Earlier in the year after Wales beat England, Gatland said England struggle to win big games. Jones admitted in hindsight that there was some truth in Gatland’s comments.

“There is also the psychological challenge after the kind of big win we achieved against the All Blacks,” Jones asserts in his book.

“While we played well, I thought the analysis was a bit over the top. Everyone was slapping us on the back, saying how fantastic we were, how it was the best ever performance by an England team and the best ever win at a World Cup. The praise was everywhere. The challenge is to bring the players back to reality. Bring them down to lift them up again.”   

Despite the hype around the final being cranked up with a surge in flights from the UK to Japan and reports of some tickets being sold for £12,000 (R227,500), Jones believes his team kept their eye on the ball.

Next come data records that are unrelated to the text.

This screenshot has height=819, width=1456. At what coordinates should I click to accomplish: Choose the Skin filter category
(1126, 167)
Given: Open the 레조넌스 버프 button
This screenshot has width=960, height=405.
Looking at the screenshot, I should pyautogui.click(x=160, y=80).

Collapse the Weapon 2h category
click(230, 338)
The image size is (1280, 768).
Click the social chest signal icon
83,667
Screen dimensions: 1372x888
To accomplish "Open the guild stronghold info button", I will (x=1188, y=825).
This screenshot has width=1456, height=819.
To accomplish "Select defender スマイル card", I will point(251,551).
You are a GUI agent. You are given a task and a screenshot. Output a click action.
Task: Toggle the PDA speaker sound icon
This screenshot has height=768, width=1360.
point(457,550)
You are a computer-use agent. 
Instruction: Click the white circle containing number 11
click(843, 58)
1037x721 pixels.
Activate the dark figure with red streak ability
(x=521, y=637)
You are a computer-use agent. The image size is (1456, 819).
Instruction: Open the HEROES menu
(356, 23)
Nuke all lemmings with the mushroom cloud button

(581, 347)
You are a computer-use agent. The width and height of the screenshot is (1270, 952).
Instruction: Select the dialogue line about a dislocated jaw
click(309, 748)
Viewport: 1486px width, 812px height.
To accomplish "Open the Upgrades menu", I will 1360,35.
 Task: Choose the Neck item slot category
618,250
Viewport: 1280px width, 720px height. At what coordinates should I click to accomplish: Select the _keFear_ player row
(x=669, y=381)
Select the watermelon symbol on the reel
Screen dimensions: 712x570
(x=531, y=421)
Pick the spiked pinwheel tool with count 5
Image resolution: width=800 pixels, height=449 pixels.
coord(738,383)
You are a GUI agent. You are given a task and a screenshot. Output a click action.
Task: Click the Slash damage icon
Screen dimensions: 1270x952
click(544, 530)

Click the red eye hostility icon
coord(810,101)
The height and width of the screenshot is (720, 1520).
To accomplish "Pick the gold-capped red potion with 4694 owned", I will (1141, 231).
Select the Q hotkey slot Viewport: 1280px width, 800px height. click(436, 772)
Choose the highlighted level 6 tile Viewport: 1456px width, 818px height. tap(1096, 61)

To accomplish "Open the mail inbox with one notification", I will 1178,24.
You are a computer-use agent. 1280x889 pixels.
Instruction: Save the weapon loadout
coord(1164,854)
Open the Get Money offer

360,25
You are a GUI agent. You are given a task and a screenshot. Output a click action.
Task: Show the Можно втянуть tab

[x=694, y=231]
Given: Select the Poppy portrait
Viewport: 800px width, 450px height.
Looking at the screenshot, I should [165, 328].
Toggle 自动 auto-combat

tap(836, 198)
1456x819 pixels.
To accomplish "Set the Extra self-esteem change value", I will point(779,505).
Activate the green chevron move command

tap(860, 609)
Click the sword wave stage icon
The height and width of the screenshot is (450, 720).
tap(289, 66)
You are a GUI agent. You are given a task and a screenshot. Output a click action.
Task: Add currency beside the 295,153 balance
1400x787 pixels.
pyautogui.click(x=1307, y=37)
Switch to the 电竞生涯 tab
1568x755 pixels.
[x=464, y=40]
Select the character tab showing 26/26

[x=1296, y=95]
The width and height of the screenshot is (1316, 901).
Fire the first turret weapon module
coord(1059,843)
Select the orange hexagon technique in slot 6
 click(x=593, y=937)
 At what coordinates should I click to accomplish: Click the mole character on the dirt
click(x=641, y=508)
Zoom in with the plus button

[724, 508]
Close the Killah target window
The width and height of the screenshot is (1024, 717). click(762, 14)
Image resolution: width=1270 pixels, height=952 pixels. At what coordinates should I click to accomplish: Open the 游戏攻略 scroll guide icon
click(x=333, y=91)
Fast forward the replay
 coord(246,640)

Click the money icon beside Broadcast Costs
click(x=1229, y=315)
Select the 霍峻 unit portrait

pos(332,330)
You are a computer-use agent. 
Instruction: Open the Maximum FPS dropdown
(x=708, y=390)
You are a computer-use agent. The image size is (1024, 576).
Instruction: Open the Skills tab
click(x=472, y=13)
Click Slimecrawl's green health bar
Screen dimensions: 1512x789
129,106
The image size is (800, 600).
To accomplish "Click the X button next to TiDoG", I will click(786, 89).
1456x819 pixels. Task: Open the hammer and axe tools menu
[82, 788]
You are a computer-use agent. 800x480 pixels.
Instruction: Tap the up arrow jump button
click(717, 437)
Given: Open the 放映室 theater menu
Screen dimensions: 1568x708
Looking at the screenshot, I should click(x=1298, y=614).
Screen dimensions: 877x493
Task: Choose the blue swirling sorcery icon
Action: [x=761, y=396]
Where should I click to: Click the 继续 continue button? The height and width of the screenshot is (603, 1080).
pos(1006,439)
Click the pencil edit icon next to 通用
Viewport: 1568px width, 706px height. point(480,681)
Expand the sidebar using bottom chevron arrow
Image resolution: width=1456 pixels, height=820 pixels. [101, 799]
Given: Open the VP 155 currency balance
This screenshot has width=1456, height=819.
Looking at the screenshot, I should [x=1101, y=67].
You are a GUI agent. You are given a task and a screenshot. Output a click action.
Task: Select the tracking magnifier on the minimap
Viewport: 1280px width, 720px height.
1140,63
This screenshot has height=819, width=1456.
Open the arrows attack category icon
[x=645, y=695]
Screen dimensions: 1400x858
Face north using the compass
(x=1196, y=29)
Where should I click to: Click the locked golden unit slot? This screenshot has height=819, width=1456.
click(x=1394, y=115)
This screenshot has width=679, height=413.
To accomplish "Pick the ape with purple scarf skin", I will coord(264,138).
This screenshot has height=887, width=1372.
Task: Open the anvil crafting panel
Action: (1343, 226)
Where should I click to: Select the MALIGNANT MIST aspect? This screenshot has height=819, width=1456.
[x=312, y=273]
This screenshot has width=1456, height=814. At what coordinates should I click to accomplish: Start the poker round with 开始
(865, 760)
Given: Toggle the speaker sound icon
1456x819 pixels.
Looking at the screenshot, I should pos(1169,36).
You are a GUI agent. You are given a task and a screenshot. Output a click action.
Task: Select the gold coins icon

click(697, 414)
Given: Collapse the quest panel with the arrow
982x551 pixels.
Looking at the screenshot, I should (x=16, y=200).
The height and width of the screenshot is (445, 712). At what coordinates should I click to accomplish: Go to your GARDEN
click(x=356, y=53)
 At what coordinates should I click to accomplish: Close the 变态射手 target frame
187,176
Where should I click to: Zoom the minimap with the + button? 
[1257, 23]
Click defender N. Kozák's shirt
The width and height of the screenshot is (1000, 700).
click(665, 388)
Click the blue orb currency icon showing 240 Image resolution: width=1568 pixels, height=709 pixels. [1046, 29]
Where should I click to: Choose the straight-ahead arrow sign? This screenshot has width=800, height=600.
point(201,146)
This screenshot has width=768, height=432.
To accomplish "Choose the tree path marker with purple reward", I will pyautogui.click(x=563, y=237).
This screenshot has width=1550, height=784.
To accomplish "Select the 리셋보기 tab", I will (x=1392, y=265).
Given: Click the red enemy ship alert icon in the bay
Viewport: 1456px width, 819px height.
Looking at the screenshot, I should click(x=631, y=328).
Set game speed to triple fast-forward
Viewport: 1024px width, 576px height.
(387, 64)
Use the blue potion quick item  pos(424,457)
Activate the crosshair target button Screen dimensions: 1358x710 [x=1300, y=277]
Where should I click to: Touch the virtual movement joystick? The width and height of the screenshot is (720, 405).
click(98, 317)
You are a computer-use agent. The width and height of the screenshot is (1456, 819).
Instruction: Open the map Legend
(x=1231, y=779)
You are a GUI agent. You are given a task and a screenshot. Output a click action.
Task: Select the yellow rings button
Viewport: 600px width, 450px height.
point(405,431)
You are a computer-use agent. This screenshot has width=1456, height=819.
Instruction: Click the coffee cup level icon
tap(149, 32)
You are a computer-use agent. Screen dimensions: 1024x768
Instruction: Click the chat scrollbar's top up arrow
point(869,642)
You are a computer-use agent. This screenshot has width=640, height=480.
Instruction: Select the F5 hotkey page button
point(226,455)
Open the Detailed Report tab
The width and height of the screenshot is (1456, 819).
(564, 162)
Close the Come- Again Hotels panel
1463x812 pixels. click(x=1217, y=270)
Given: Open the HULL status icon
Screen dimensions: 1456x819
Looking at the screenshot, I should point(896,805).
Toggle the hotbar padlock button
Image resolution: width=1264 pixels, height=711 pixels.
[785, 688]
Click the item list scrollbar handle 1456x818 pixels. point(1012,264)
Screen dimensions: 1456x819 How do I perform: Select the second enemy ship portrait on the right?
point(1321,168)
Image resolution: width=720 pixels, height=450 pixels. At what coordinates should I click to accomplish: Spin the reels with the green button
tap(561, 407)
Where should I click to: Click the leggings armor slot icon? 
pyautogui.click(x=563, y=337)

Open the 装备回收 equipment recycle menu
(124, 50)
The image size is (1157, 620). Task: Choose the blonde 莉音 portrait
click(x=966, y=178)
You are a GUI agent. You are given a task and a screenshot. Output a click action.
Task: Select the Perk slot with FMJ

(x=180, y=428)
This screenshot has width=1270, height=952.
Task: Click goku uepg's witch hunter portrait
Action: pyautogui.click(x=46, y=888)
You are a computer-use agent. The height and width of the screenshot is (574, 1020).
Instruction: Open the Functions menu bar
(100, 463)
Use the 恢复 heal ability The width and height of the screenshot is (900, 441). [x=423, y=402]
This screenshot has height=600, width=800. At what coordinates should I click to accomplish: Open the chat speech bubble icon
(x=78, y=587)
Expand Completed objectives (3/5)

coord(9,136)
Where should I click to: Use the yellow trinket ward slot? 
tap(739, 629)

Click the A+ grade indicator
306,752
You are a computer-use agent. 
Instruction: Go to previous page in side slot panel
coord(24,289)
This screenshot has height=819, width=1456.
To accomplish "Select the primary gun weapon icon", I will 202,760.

“Our preparation was solid. Clearly, it still wasn’t good enough because, ultimately, you judge the preparation by the game’s result. But in terms of the way we trained, behaved, and looked forward to the game, it felt good.”

Although his team was relaxed, there was no complacency.

“They’ve got a history of being the most physically intimidating team in the world and they have a massively aggressive forward pack,” he wrote about the Bok pack.

“There are not many Springbok teams that don’t come through the front door. So we’ve got to be ready at the front door and have enough cover at the back door, too. Rassie (Erasmus) is a cunning coach and had done a great job with the Springboks. We’ve prepared for the unexpected as they are going to be difficult to beat.”

Eddie Jones — My Life and Rugby is published by Pan Macmillan at the recommended price of R330.